Demonstrating the procedure will be Stacey Bagby, a professional research assistant and certified veterinary technician from our laboratory. After collecting one to two milliliters of blood in a blood cell separation tube containing sodium citrate, centrifuge the samples and transfer the peripheral blood mononuclear cell layer into a 1.5 milliliter micro-centrifuge tube. Fill the tube to the top with sterile PBS.

Then, spin down the cells again. Followed by a quick wash with one milliliter of PBS, being careful not to disturb the PMBC pellet. Then, use a pipette to transfer the plasma from the blood cell collection tube to a 1.5 milliliter sterile cryogenic vial, and store the plasma and the PBMC pellet at negative 80 degrees Celsius.
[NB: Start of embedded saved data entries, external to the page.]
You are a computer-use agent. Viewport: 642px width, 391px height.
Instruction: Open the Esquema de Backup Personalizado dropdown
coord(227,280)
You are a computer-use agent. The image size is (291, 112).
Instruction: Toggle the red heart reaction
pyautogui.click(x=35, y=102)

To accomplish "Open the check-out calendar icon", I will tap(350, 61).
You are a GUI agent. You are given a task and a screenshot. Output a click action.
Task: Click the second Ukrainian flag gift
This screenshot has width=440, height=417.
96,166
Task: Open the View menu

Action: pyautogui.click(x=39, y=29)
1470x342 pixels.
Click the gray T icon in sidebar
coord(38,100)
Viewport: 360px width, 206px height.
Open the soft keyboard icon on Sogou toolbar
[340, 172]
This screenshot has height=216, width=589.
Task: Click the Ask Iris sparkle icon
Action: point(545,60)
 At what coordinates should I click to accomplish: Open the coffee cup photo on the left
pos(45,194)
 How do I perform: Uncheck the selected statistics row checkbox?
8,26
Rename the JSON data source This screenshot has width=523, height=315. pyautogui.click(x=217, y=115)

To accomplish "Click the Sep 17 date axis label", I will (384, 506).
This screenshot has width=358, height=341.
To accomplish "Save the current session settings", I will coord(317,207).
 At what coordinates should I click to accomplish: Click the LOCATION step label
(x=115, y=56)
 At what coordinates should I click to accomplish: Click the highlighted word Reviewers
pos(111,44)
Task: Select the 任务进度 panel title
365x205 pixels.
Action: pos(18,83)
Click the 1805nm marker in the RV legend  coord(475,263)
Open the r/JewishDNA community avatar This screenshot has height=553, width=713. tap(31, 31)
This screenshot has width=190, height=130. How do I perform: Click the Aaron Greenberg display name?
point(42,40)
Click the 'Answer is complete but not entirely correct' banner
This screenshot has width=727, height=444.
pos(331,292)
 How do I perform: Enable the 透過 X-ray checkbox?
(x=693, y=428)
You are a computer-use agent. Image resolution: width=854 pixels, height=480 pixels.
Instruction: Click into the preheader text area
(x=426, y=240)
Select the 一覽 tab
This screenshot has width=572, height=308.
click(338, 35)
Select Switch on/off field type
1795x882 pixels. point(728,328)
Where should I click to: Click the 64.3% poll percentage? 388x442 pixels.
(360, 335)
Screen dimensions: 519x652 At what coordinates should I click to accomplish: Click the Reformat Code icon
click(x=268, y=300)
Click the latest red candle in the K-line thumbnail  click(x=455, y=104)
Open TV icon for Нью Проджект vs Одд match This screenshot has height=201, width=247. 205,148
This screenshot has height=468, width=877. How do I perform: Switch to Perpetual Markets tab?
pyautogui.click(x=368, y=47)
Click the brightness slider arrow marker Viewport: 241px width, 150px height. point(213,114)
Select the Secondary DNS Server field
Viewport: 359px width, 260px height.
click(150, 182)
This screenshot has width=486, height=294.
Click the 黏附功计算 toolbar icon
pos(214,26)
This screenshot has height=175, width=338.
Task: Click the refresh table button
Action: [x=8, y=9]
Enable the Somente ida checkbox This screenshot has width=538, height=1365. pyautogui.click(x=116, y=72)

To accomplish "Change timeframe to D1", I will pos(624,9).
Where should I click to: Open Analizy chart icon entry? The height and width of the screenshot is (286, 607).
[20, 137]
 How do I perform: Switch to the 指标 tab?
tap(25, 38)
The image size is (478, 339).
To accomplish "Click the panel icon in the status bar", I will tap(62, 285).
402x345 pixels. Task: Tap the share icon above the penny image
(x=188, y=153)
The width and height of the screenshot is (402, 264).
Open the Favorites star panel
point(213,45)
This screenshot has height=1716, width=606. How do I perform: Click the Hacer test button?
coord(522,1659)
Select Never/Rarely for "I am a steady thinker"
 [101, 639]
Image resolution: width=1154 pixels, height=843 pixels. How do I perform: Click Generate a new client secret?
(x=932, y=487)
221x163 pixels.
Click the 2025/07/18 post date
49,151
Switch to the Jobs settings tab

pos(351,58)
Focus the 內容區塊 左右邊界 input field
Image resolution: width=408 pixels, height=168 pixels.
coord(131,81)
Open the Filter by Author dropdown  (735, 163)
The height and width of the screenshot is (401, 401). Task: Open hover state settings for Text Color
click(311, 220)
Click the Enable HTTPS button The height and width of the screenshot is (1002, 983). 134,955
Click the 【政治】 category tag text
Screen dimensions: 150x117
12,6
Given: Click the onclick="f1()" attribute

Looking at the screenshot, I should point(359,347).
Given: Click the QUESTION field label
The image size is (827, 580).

Transfer the human tumor tissue to the animal facility in a sterile cup containing complete medium and place the cup in a laminar flow hood. As soon as possible, after harvesting, transfer the tissue into a sterile plastic cutting dish in a small amount of the retrieval medium. Then, using autoclave sterilized small scissors and forceps, cut the tissue into approximately three by three by three milliliter pieces and place 10 to 12 pieces into an autoclave sterilized 1.5 milliliter micro-centrifuge tube containing 300 microliters of gelatinous protein mixture solution on ice for the implantation.

For flash frozen storage, transfer the appropriate number of tumor pieces into a new 1.5 milliliter micro-centrifuge tube and place the vial in a liquid nitrogen doer. Then, place in a minus 80 degrees Celsius freezer. For formal infixing and paraffin embedding, place three small tumor pieces into a 10 milliliter 10%formalin cup for 24 hours.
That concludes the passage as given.